Formtest bestanden

SIMON WEISSENFELS 26.05.2012
Triathlon-Shootingstar Julia Gajer vom WMF BKK-Team AST Süßen hat beim 70.3-Triathlon in St. Pölten erneut die versammelte Weltelite geschlagen.

Auf dem Weg zum Langdistanz-Rennen in Roth im Juli war der Ironman 70.3 im österreichischen St. Pölten eine Woche nach ihrem Sieg beim Landesliga-Rennen in Waiblingen ein weiterer wichtiger Test für Julia Gajer vom WMF BKK-Team AST Süßen.

Die hoffnungsvollste Langdistanz-Triathletin Deutschlands traf in Österreich zum ersten Mal in dieser Saison auf die weltbesten Triathletinnen, darunter die amtierende Europameisterin und Siegerin des Ironman Frankfurt, Caroline Steffen, die Hawaii-Rekordsiegerin Natascha Badmann (beide Schweiz) und die beste Deutsche beim Ironman Hawaii im vergangenen Jahr, Sonja Tajsich.

Julia Gajer, der letztes Jahr der Durchbruch in die Weltspitze gelungen war, stieg mit der Verfolgergruppe nach 1,9 Kilometern aus dem Viehofener See und machte sich auf die 90 Kilometer lange Radstrecke, die mit 990 Höhenmetern sehr anspruchsvoll war.

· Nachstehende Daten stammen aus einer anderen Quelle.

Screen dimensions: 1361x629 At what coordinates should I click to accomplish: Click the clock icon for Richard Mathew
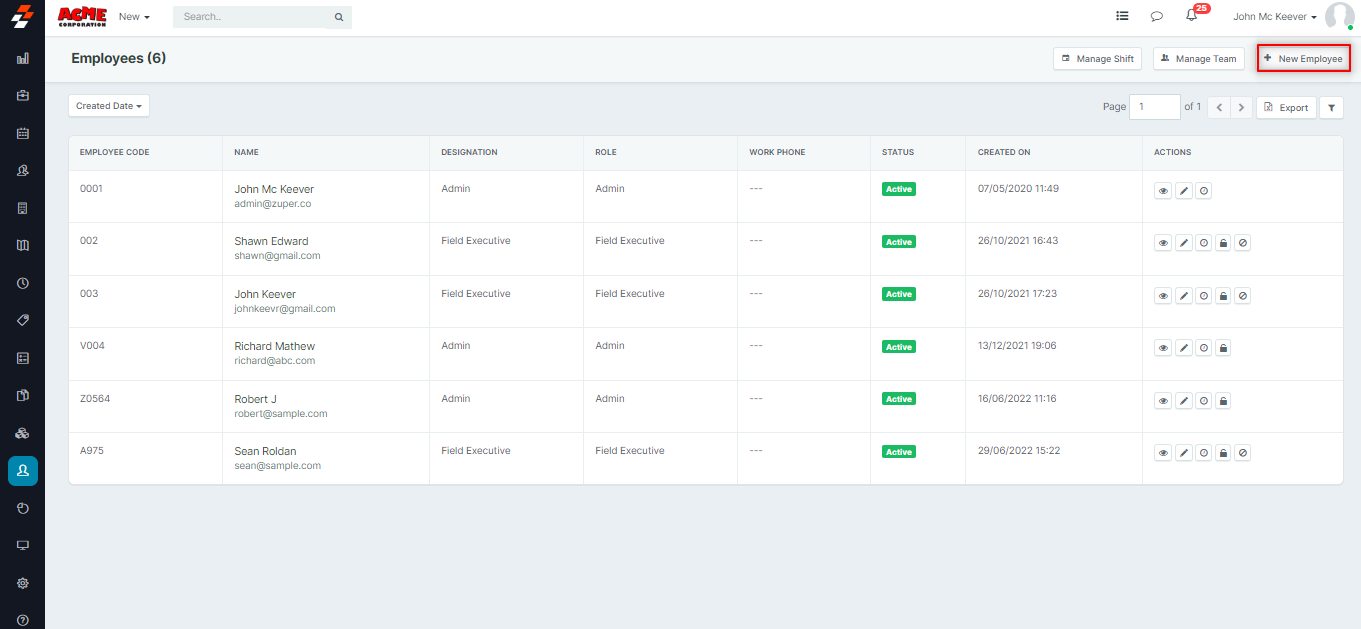pyautogui.click(x=1204, y=348)
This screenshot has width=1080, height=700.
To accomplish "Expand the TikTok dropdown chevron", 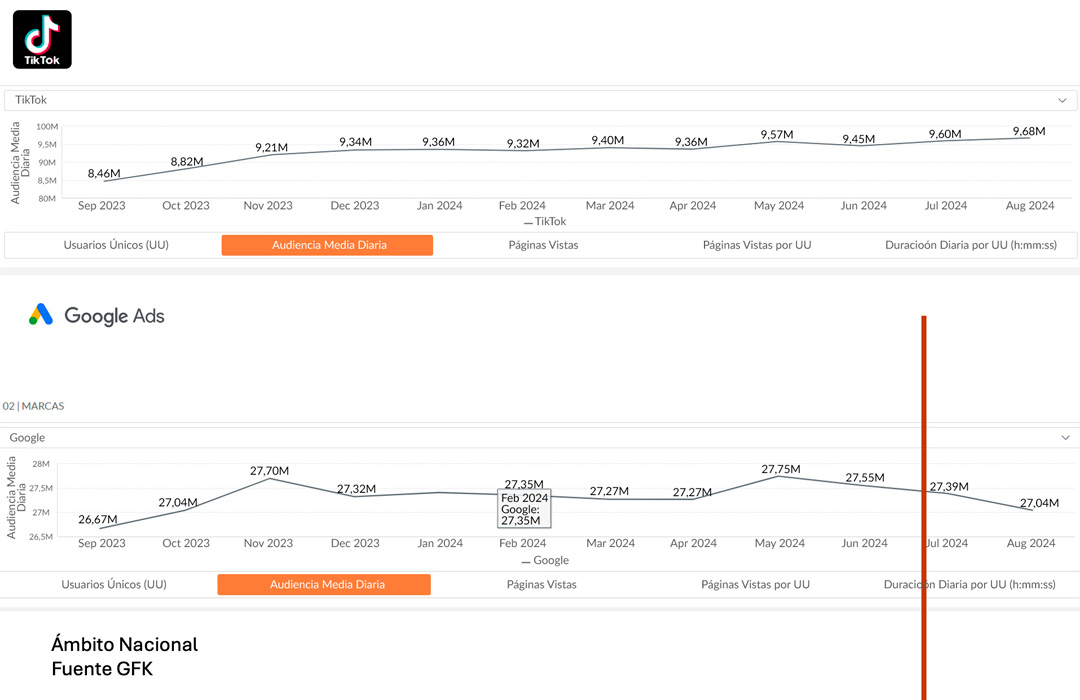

Wieder einmal bewies die junge laufstarke Deutsche, die erst 2008 mit dem Triathlon beim AST Süßen angefangen hatte, dass auf sie in der abschließenden Disziplin Verlass ist. Mit einer überragenden Renneinteilung und der besten Laufzeit von 1:20:22 Stunden ließ sie die versammelte Weltelite hinter sich und arbeitete sich während des abschließenden Halbmarathons durch das Feld an die Spitze des Triathlon-Klassikers in Niederösterreich.

Nach 4:23:14 Stunden lief Julia Gajer als Erste über die Ziellinie und siegte damit zum ersten Mal bei einem Rennen der Ironman-Serie. Mit diesem Erfolg brachte sie sich in die Favoritenstellung für ihre weiteren großen Rennen im Kraichgau und in Roth.